Upwelling strength related to (a), (b) conditions in the western Indian Ocean in late spring and (c), (d) El Niño conditions of the previous winter: (left) April–June (AMJ) SST and winds (right) AMJ precipitation and winds regressed with (top) northeasterly winds in the west Arabian Sea (box) in late spring (AMJ) and (bottom) Niño-3.4 SST of the previous winter [November–January (NDJ); 5-months lag]. Black contours show the 95%, 99%, and 99.9% significance levels. Note a negative precipitation pattern on the west coast of India in (b) showing the late onset of monsoon rainfall caused by anomalous northeasterlies in the Arabian Sea (Halpern and Woiceshyn 2001). The well-known warming all over the Indian Ocean associated with El Niño (Yang et al. 2007) is observed in (c). Regression slopes units: °C, mm day−1, and m s−1 per 1 m s−1 change in northeasterly winds over the western Arabian Sea [in (a) and (b)] or per a 1°C change in Niño-3.4 SST [(in (c) and (d)].

Fig. 6.

Upwelling strength related to (a), (b) conditions in the western Indian Ocean in late spring and (c), (d) El Niño conditions of the previous winter: (left) April–June (AMJ) SST and winds (right) AMJ precipitation and winds regressed with (top) northeasterly winds in the west Arabian Sea (box) in late spring (AMJ) and (bottom) Niño-3.4 SST of the previous winter [November–January (NDJ); 5-months lag]. Black contours show the 95%, 99%, and 99.9% significance levels.
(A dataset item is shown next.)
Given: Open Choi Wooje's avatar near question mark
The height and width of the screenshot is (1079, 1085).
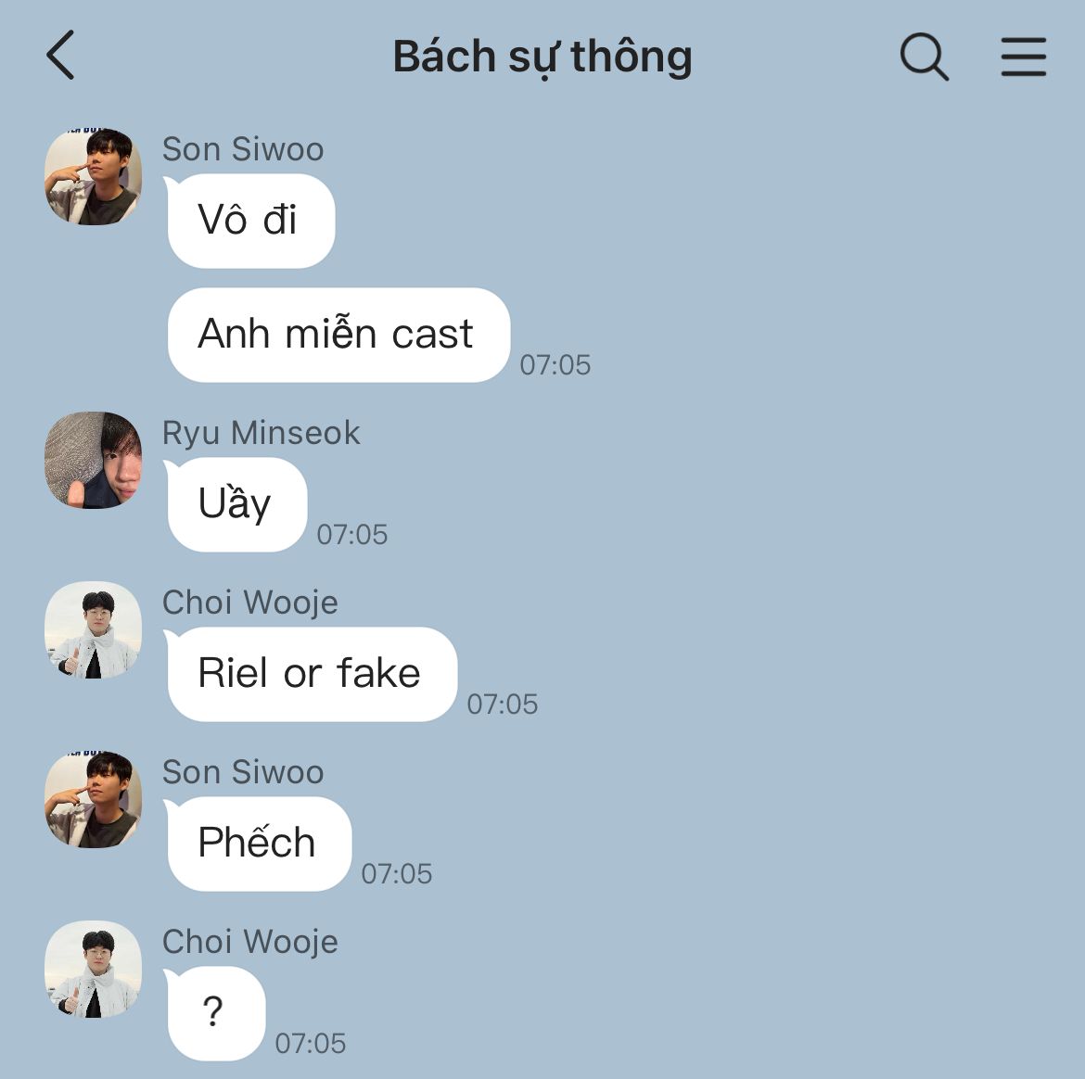Looking at the screenshot, I should [x=94, y=969].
Note a negative precipitation pattern on the west coast of India in (b) showing the late onset of monsoon rainfall caused by anomalous northeasterlies in the Arabian Sea (Halpern and Woiceshyn 2001). The well-known warming all over the Indian Ocean associated with El Niño (Yang et al. 2007) is observed in (c). Regression slopes units: °C, mm day−1, and m s−1 per 1 m s−1 change in northeasterly winds over the western Arabian Sea [in (a) and (b)] or per a 1°C change in Niño-3.4 SST [(in (c) and (d)].

2) Role of the Seychelles–Chagos thermocline ridge

The weaker than normal southwesterly winds (i.e., northeasterly anomalies) in late spring over the western Arabian Sea are significantly related to warm SST and enhanced precipitation in the southwest Indian Ocean around 11°–5°S, 45°–60°E in the shallow thermocline ridge region (Figs. 6a,b). Because of the warm SST in spring, atmospheric convection and circulation are highly sensitive to relatively small SST variations over the region. Indeed, SST warming there causes a local increase in precipitation. Such response of precipitation to SST has been confirmed with an AGCM forced by SST anomalies over the thermocline ridge (Annamalai et al. 2005). Consequently, the northwestward migration of the intertropical convergence zone (ITCZ) is delayed, as well as the Indian monsoon onset (Fig. 6b) and the establishment of the Findlater jet. This delay creates an anomalous boreal winter monsoonlike wind circulation, and thus northeasterly wind anomalies over the Arabian Sea in late spring. Reversed regressions between SST/precipitation averaged over the thermocline ridge region and winds over the Indian Ocean have also been calculated to confirm such a link (not shown).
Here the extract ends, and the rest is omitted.